“... you are dust, and to dust you shall return” (Genesis 3:19).
“So let us not grow weary in doing what is right, for we will reap at harvest time, if we do not give up. So then, whenever we have an opportunity, let us work for the good of all ...” (Galatians 6:9-10).
On Ash Wednesday — this year, Feb. 25 — the sign of the cross will be marked in ash on the foreheads of Christians, a reminder that this earthly life is temporary. Fleeting.
The ashes are easily washed off. But the message that “this world is not my home, I’m just a passin’ through” bonds tighter with every passing year, with every passing death.
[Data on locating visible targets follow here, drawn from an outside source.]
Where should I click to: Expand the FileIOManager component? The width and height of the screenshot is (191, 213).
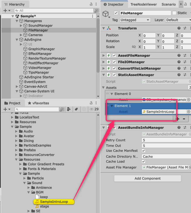[103, 62]
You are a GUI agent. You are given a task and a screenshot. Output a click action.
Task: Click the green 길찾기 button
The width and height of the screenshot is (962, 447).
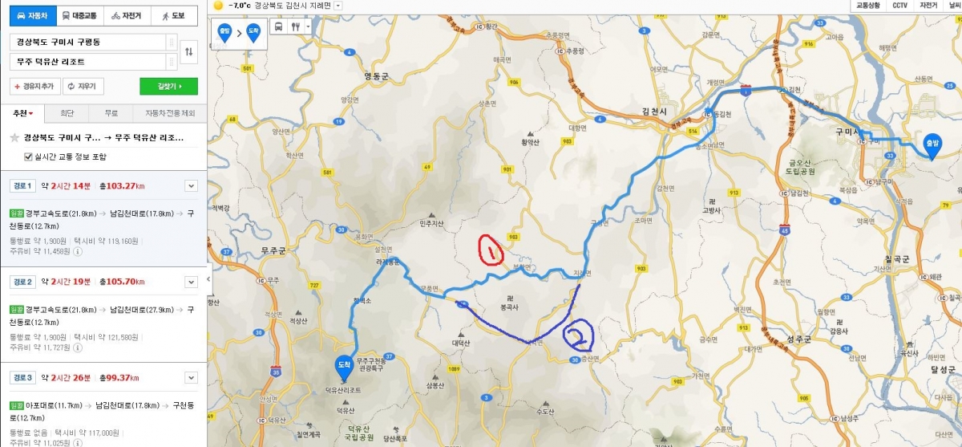pos(168,86)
Living with that reminder on a daily basis is hard. The boomer generation, of which I’m a part, is being dragged toward old age with heels dug firmly in, grasping for handholds of any sort to delay the inevitable. Witness the appeal of Botox and plastic surgery. Modern medicine offers bionic replacements for worn-out joints and drugs to turn back the clock on libido. Stock portfolios were touted not so much as a hedge against poverty but a vehicle to realize dreams deferred—or that’s how it was until the reality of recession hit home.
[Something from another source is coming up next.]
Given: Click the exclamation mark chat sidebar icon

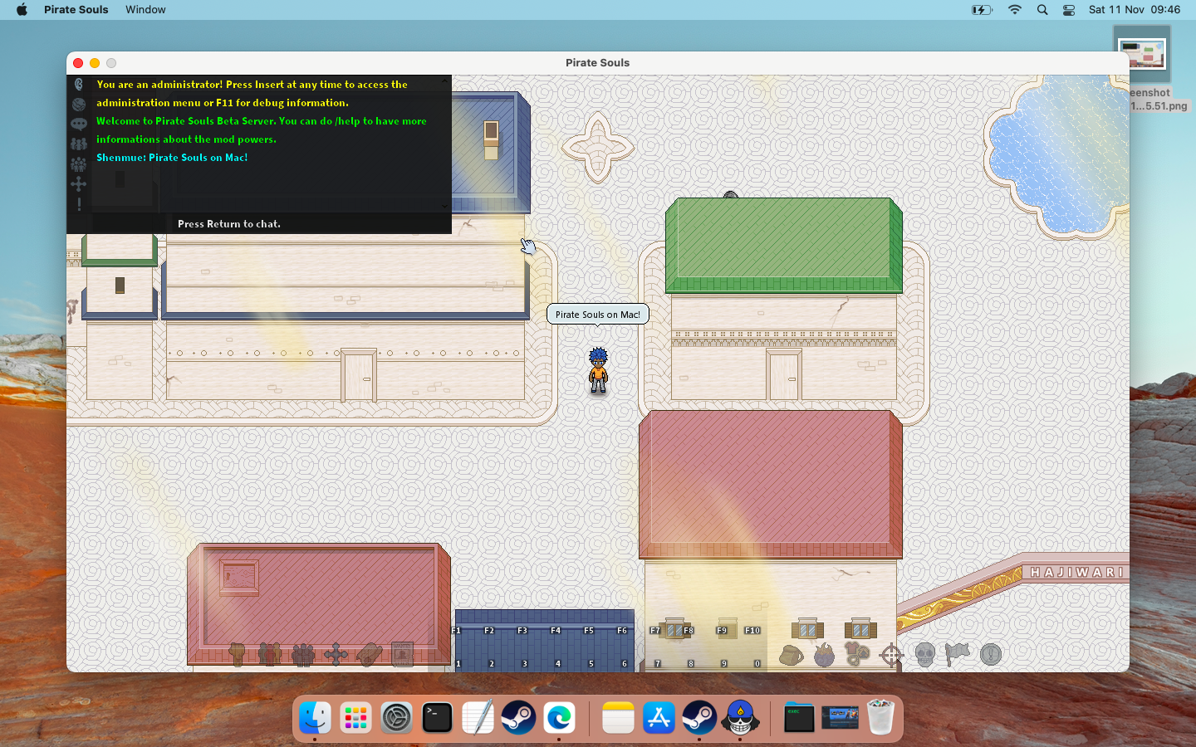Looking at the screenshot, I should point(79,204).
The vague promise of denial is that if we just keep busy enough, just make enough money, just exercise often and eat better—find the magic formula, then maybe, maybe, death will pass us by.
Ashes are a stark reminder that it won’t, that this life will end. The Bible advises us to store up a treasure that will not rust or decay and that can’t be taken away. The only way to build up this enduring fortune is to invest ourselves into the lives of others, especially those of the less fortunate.
Ashes mark us as mortal. We are here on this Earth but a brief moment in time. Let us use it faithfully.